▸ **WHAT IS REQUIRED**:
Add 150 to every coordinate in the answers of the items starting at the line containing "Add Alexa Skills Kit trigger" and ending at the line containing "coord(645,64)", and give those lines again in full with all their wording. Leave the pictures out.

▸ **DATA SUPPLIED**:
________________________________________

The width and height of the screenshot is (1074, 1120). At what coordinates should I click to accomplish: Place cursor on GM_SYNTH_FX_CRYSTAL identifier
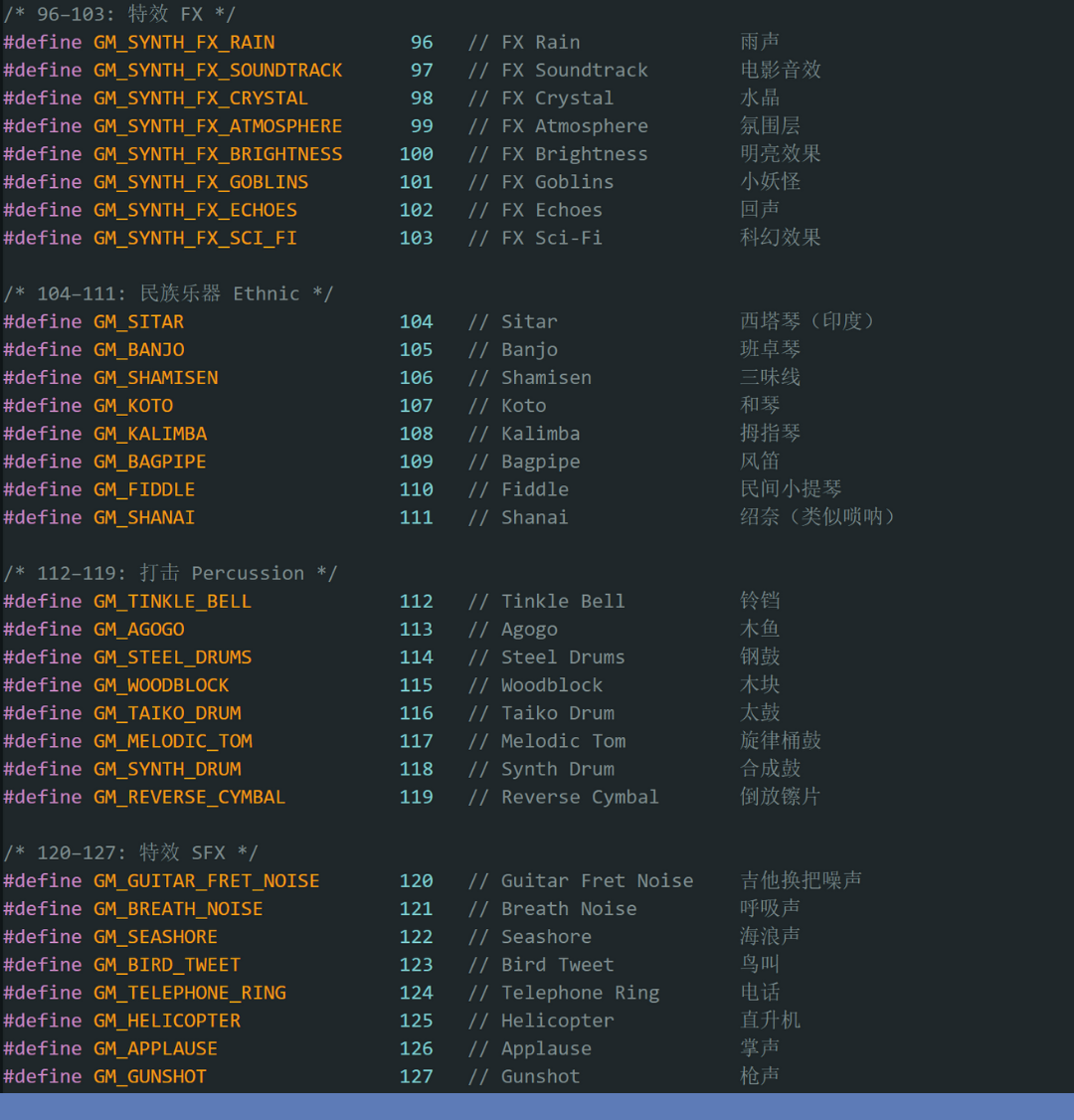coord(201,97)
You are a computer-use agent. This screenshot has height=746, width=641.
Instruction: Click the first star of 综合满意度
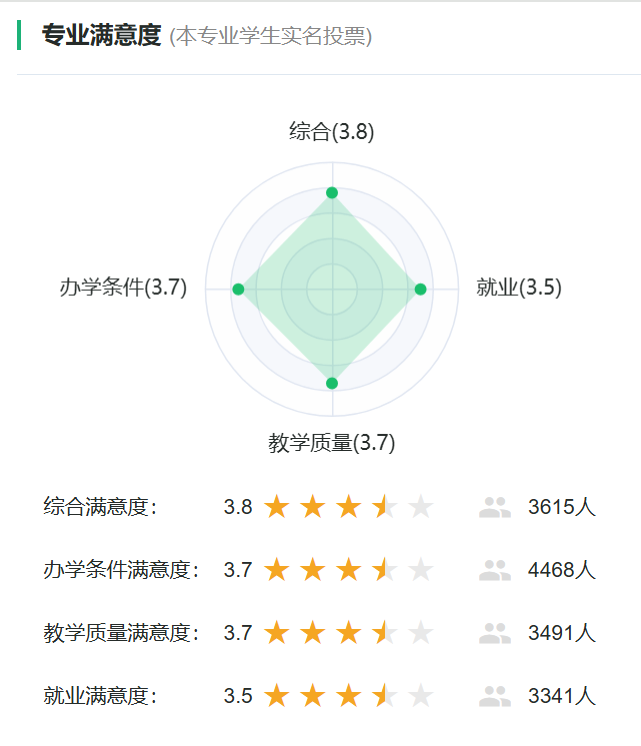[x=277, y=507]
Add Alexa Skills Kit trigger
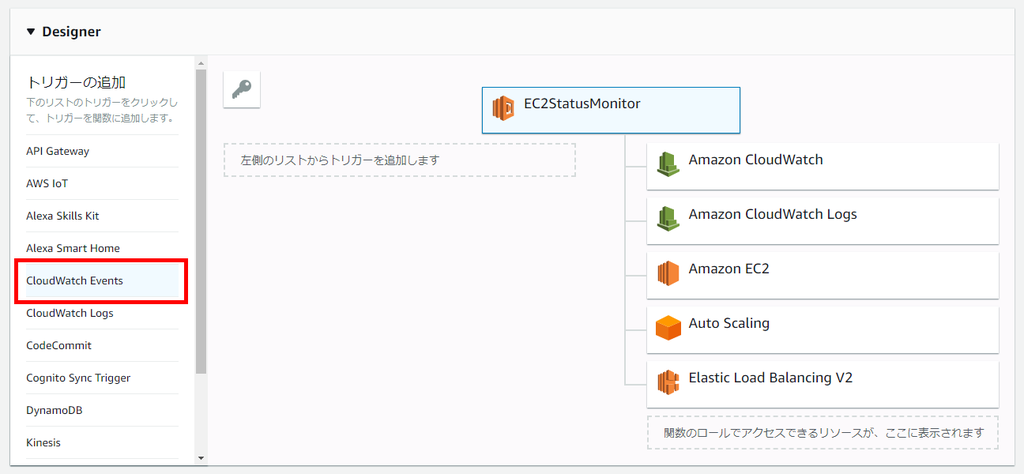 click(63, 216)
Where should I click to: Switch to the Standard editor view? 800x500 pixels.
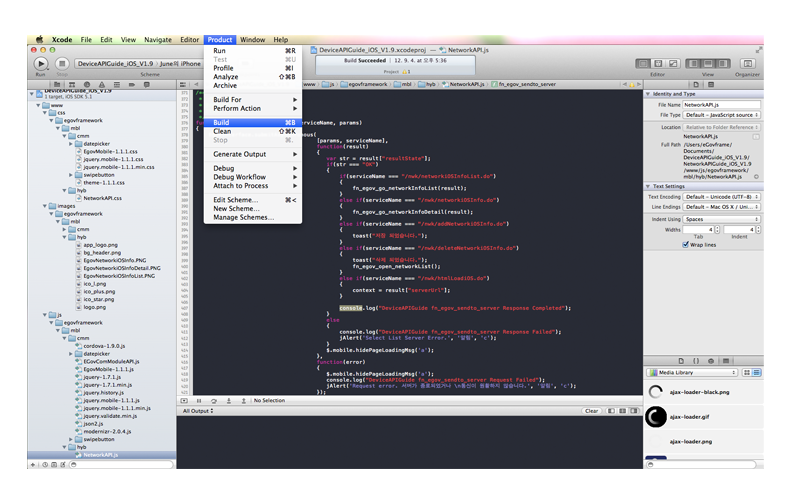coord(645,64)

________________________________________

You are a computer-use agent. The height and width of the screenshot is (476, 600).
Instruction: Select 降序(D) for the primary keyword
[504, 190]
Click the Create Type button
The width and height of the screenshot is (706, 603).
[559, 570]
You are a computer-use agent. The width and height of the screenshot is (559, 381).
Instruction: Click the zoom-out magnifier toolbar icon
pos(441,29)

________________________________________

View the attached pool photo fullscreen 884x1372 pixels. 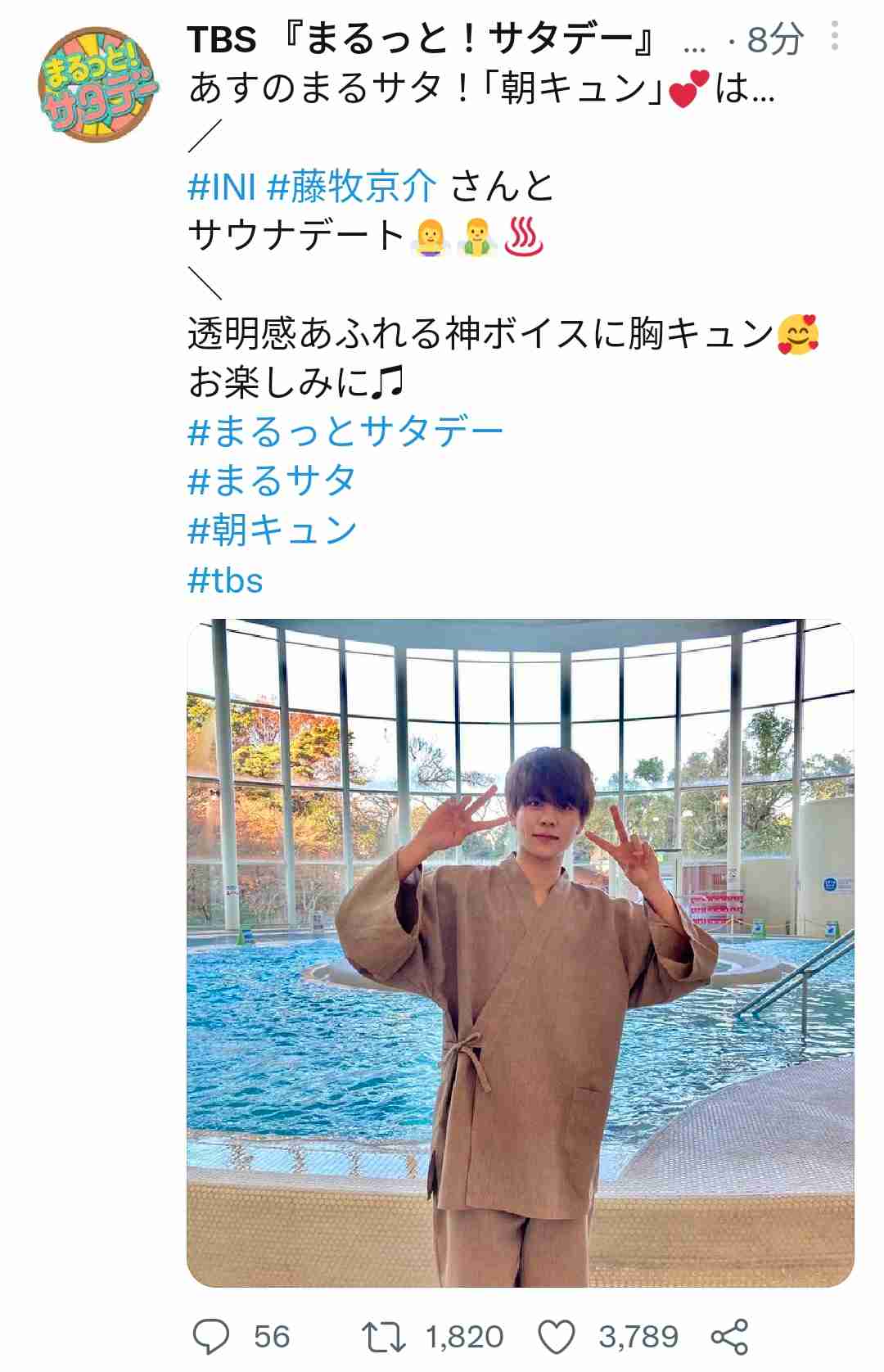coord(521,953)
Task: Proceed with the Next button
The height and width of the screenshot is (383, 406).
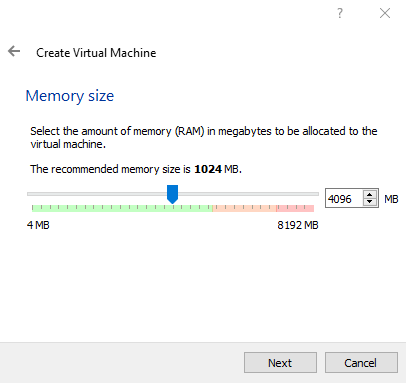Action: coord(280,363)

________________________________________

▸ **ANSWER TO THE TASK**:
Add Alexa Skills Kit trigger
 click(213, 366)
Where should I click to: Switch to the Standard editor view? 800x500 pixels.
coord(795,214)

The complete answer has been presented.